Bem, vamos tentar recomeçar. A manhã continua fria e ensolarada, mas os olhos já não estão mais inchados do choro, o coração não parece mais preso dentro de uma gaiola onde só cabe um grilo, os caminhos não parecem mais tão obscuros e confusos a seguir. Uma minúscula luzinha brilha lá no fundo, um misto de futuro, esperança, foco.

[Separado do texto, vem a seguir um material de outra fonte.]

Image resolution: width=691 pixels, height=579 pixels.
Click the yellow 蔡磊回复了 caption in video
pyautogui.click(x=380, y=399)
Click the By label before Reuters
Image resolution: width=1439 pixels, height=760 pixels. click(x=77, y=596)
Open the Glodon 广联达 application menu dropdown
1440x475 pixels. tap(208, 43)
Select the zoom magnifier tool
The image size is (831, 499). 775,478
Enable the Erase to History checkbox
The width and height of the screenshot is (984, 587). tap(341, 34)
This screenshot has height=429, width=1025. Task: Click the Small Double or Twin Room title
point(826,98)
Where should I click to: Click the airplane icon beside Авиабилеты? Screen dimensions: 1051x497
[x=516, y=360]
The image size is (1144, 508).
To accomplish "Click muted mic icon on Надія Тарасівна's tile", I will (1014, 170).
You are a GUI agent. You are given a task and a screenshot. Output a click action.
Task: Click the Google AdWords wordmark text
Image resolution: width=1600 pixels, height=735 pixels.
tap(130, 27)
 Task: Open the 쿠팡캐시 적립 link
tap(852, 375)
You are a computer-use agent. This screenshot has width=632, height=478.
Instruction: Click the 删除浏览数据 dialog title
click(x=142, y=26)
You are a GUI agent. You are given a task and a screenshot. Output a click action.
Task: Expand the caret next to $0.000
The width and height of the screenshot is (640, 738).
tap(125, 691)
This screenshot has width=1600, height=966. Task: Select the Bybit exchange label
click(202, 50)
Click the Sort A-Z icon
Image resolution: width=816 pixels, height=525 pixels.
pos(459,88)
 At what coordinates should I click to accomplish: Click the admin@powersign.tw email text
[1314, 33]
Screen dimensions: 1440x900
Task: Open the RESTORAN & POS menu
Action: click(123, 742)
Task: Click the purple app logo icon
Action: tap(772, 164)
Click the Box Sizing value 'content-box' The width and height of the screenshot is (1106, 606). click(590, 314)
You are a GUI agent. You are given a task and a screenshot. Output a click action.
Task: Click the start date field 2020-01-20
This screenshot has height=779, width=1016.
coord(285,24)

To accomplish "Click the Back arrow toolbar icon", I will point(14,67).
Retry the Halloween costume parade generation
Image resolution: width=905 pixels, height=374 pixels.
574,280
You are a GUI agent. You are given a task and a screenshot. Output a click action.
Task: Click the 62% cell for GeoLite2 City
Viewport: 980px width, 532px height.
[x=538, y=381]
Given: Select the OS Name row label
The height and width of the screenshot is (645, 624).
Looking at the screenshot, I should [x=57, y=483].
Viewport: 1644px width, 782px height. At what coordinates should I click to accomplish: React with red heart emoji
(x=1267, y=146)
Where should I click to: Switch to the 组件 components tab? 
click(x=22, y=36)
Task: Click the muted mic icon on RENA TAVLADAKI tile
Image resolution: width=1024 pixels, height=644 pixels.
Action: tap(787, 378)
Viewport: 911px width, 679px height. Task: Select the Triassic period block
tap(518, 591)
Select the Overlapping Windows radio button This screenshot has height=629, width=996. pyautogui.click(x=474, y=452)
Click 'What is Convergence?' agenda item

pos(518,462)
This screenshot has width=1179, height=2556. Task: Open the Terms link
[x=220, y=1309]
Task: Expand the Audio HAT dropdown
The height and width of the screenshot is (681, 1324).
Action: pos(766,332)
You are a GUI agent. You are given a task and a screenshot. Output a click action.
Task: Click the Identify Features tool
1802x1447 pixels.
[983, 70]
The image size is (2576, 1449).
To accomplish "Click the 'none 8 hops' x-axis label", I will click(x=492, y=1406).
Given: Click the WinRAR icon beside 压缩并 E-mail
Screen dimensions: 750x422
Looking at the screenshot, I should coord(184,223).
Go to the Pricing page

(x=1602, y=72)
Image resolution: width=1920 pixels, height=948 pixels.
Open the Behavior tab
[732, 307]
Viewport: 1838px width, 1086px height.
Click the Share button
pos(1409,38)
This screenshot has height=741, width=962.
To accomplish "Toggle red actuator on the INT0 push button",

Naquele dia, o vento me contou sobre coisas que ainda estão por vir, me contou que não sei de tudo e tenho muito a aprender, me contou que precisamos sim dar ouvido ao coração, mas nunca ao que outros dizem. Ele me disse, não tão claramente, que há pessoas querendo te dizer o que fazer, enquanto outras delas te dizem apenas pra fazer e contar com seu apoio para o que precisar. Você escolhe as que estão do seu lado e com quem deseja compartilhar coisas boas.

De tudo que ele me diz, nada significou mais do que me alertar para os ventos de mudança. Aqueles mesmos dos ditados das nossas avós e que continuamos sem enxergar, demoramos a aceitar e custa muito se adaptar. Daquele que deixam a gente confusa por dentro, sem se decidir por baunilha ou morango, pelo estável ou o sonho, pelo preto ou pelo branco.

Sempre há as cores, o colorido, as nuances em cada situação, em cada palavra, em cada um que está dentro ou fora, em cada acontecimento. Feliz, entendi que o que estava por vir era mudança, desconfortável, levemente sofrida, como toda viagem para longe da zona de conforto começa.

Tem algo sobre o vento que nunca vou entender: essa habilidade de trazer consigo coisas boas. Pode ser uma brisa, ou um vendaval, não há como prever. Sei, muitas vezes ele precisa varrer um bocado de coisas antes de permitir que essas, tão boas, cheguem. Somos tolos e nem sempre enxergamos um pouco além do que é visível, mas elas sempre vem, com o devido esforço e exatamente na hora que deveriam acontecer.